● WORK INSTRUCTIONS:
In the records below, the line with "-New Pokémon in DLC (28, 464)" opens the range and the line with "Diancie & The" closes it; print that range exactly and nothing else.

(Beginning of AVAILABLE DATA)

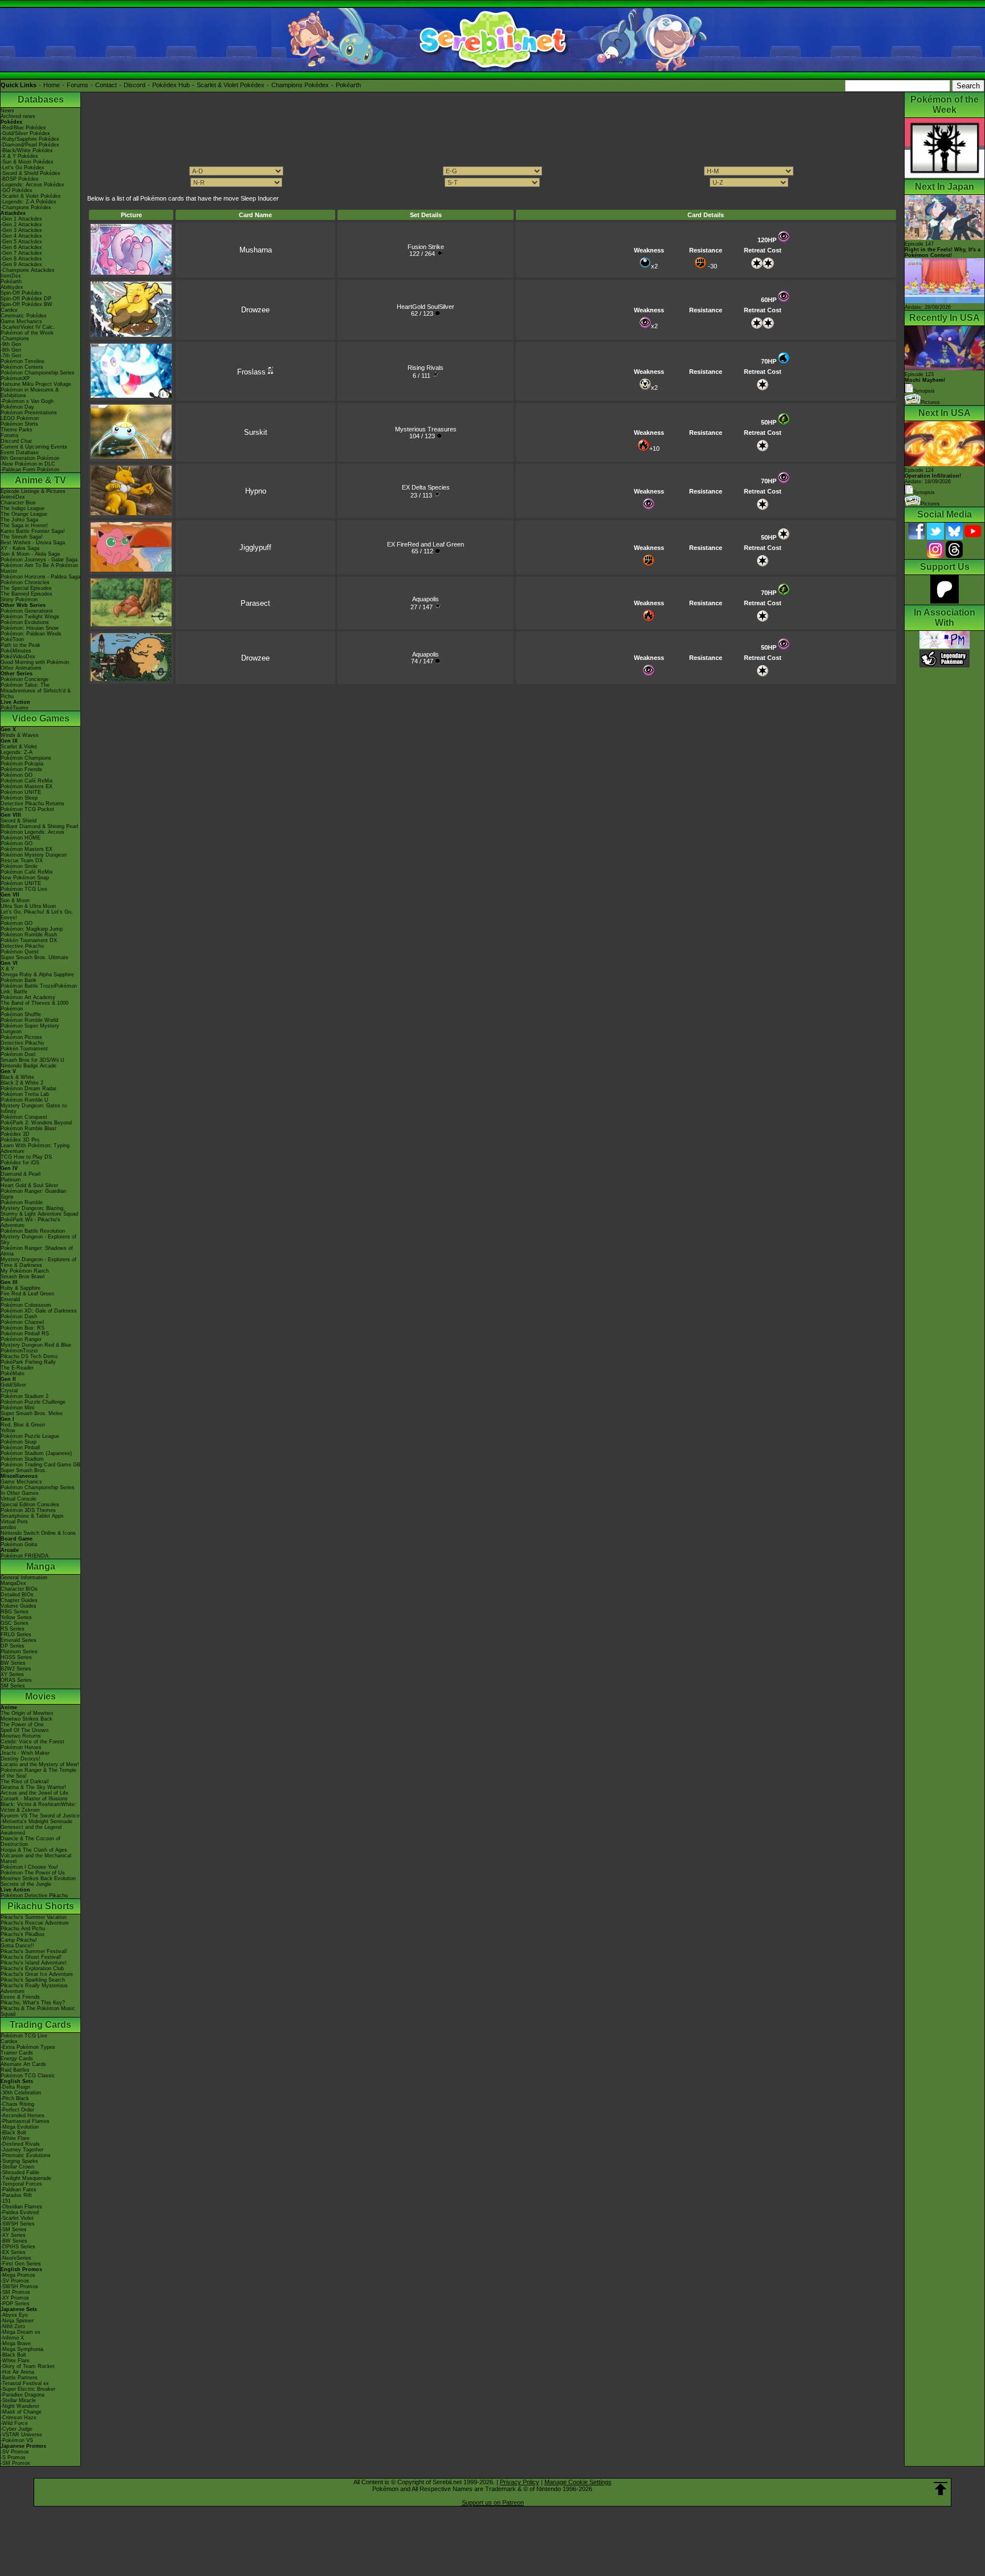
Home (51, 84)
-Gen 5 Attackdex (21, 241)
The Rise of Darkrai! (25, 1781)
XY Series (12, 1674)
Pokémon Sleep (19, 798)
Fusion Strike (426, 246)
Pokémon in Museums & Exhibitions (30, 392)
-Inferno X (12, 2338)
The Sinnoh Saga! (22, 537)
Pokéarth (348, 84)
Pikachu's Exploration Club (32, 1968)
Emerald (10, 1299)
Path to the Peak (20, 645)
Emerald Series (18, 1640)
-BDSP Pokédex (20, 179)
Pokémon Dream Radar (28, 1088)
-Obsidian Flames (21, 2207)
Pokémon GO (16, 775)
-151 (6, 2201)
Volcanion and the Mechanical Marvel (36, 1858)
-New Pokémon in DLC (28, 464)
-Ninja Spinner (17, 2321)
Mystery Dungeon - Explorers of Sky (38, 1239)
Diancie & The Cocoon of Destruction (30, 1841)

(End of AVAILABLE DATA)
(Beginning of AVAILABLE DATA)

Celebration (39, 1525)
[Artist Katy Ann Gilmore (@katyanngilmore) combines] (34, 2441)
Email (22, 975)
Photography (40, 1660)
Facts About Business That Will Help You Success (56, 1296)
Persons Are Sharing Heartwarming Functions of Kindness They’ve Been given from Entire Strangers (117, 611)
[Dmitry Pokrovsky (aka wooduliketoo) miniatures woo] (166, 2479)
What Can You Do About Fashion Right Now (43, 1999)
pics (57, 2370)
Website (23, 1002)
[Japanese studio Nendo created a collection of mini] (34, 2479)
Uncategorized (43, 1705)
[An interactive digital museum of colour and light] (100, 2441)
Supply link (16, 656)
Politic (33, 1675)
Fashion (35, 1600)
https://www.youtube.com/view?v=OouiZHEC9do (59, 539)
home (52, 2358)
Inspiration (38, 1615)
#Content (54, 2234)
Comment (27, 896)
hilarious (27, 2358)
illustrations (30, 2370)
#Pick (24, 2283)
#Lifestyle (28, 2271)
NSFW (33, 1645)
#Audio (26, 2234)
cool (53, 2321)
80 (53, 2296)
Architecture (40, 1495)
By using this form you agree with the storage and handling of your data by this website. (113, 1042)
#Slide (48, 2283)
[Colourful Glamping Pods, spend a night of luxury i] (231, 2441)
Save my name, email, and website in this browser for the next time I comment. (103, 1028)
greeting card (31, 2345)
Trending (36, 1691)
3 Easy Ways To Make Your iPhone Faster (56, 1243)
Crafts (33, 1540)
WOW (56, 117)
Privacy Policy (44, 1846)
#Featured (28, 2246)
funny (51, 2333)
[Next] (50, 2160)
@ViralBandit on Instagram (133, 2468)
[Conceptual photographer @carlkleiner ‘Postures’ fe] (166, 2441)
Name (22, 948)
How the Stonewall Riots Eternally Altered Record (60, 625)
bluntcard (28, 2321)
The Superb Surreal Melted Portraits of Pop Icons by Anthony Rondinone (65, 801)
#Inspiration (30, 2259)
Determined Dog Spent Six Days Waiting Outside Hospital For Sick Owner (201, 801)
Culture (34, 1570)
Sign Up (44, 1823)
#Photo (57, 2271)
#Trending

(End of AVAILABLE DATA)
(Beginning of AVAILABLE DATA)

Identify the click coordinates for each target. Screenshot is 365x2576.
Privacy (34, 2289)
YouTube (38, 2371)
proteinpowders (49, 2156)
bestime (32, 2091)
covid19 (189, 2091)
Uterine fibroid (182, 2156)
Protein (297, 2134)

(End of AVAILABLE DATA)

● YOUR RESPONSE:
-New Pokémon in DLC (28, 464)
-Ninja Spinner (17, 2321)
Mystery Dungeon - Explorers of Sky (38, 1239)
Diancie & The Cocoon of Destruction (30, 1841)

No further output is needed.